One of Africa’s biggest oil producers, Angola, will sign next week an exclusive agreement with Shell under which the supermajor will explore and potentially develop several offshore blocks, Angola’s oil and gas agency ANPG has said.
“This event marks a historic moment for the Angolan oil sector, consolidating Shell’s presence in Angola, an ANPG statement said, as carried by Reuters.
Under the agreement Shell will explore Blocks 19, 34, and 35 and several ultra-deepwater blocks as Angola looks to revive its exploration and production sector following years of underinvestment and supply restrictions under the deals within OPEC, which the country quit effective January 2024.
Earlier this year, Angola’s crude output slipped below 1 million barrels per day (bpd) for the first time in two and a half years and for the first time since one of Africa’s biggest oil producers quit OPEC.
Angola’s motivation to exit the cartel after 16 years was a spat with the OPEC and OPEC+ members about production quotas. At a meeting in mid-2023, Angola and Nigeria were given lower crude oil production quotas as part of the OPEC+ agreement, after the two producers had underperformed and failed to pump to their quotas for years, due to a lack of investment in new fields and maturing older oilfields.

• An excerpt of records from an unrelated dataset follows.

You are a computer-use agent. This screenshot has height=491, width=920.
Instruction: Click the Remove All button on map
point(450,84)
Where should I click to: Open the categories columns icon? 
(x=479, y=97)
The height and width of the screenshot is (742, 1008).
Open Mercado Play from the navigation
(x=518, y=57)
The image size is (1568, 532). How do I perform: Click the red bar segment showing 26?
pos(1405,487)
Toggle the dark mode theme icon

Angola now aims to revitalize its oil and gas industry and it is betting big on natural gas developments to monetize more of its fossil fuel resources.

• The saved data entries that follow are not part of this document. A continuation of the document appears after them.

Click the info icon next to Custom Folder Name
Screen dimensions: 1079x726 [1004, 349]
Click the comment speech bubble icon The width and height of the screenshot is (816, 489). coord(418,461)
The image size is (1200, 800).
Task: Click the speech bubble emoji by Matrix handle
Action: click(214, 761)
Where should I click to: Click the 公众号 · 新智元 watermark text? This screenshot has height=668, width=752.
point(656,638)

Shell, for its part, is looking to boost exploration efforts, including in Africa, where it has made a discovery offshore Namibia, to Angola’s south.

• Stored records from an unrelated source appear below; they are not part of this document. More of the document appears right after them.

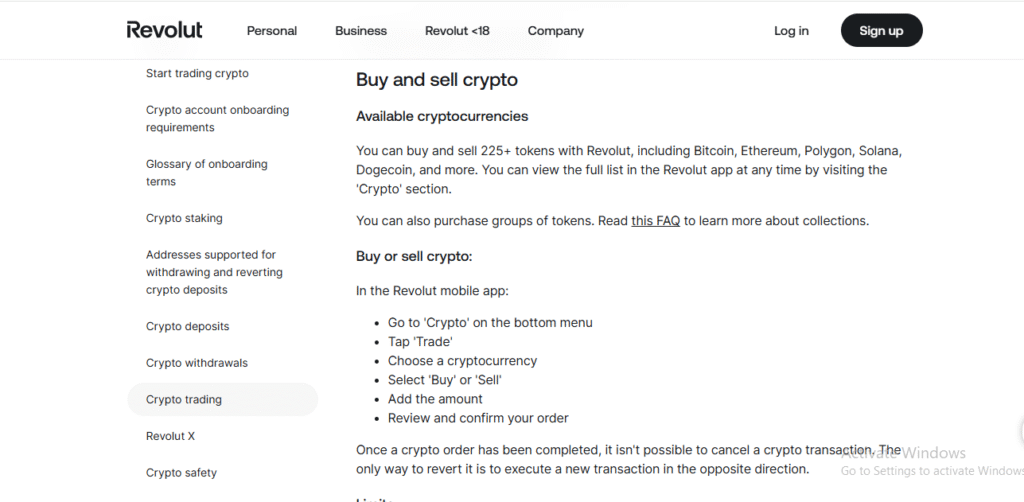Viewport: 1024px width, 502px height.
Task: Open the Crypto safety article
Action: 181,473
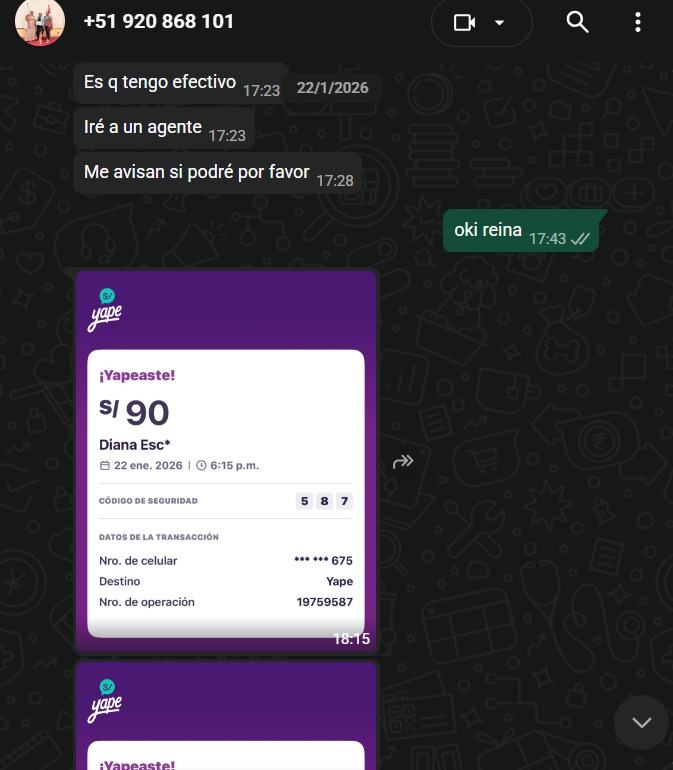The image size is (673, 770).
Task: Open the contact's profile picture
Action: [40, 22]
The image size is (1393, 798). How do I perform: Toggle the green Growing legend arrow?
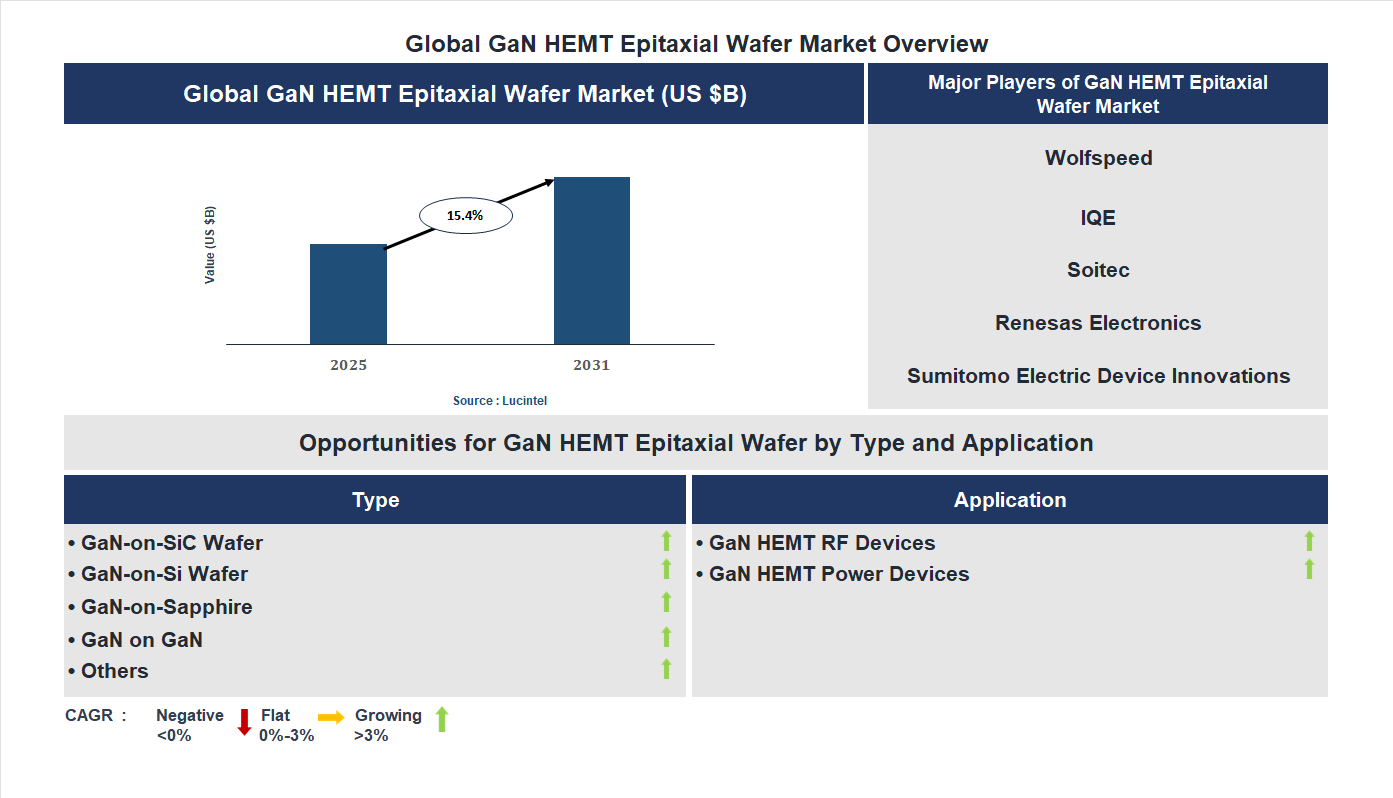(x=441, y=721)
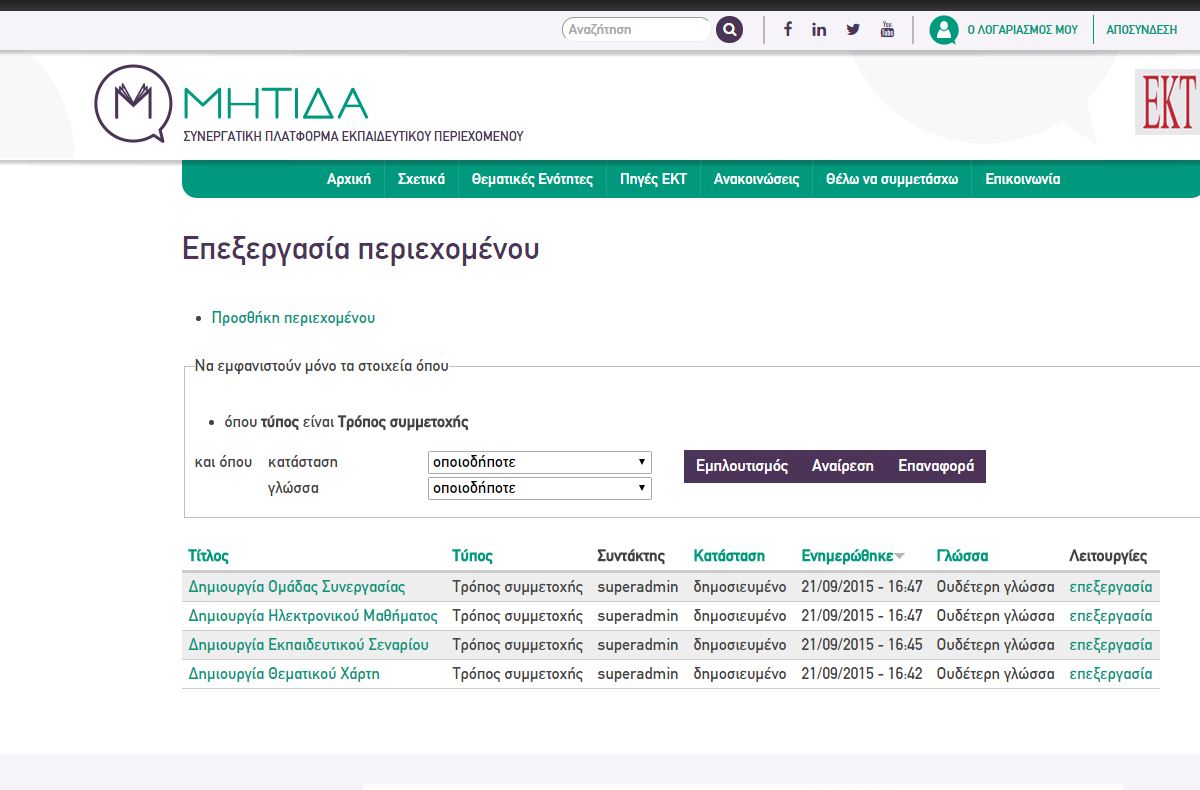Click επεξεργασία for Δημιουργία Ομάδας Συνεργασίας
1200x790 pixels.
point(1110,587)
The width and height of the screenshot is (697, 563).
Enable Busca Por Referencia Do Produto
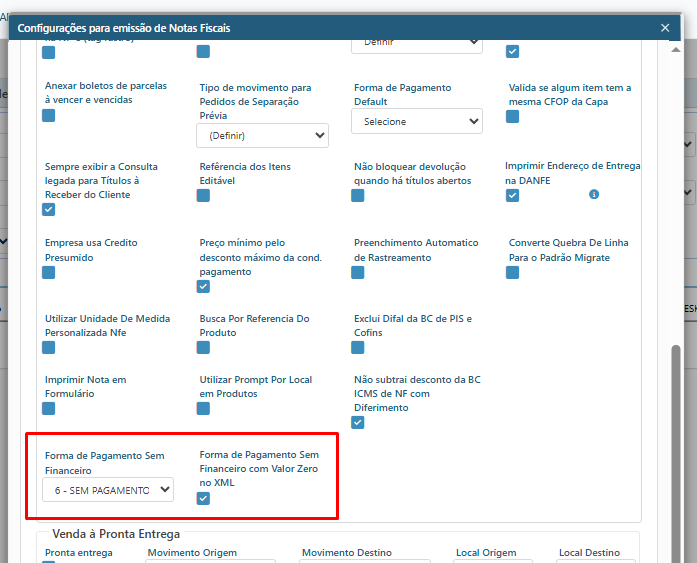pyautogui.click(x=204, y=348)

“We went through a significant reset, I would say, of our exploration department, capability, the funnel, because the hard truth is while we have had some good progress in certain areas, it hasn’t delivered what we had wanted,” Shell’s chief executive, Wael Sawan, told analysts on the Q2 earnings call at the end of July.
Shell will continue to invest in exploration where it has established track records, like the Gulf of Mexico, Malaysia, Oman, and in areas like Namibia, added Sawan, who has said that reducing global oil and gas production would be “dangerous and irresponsible”.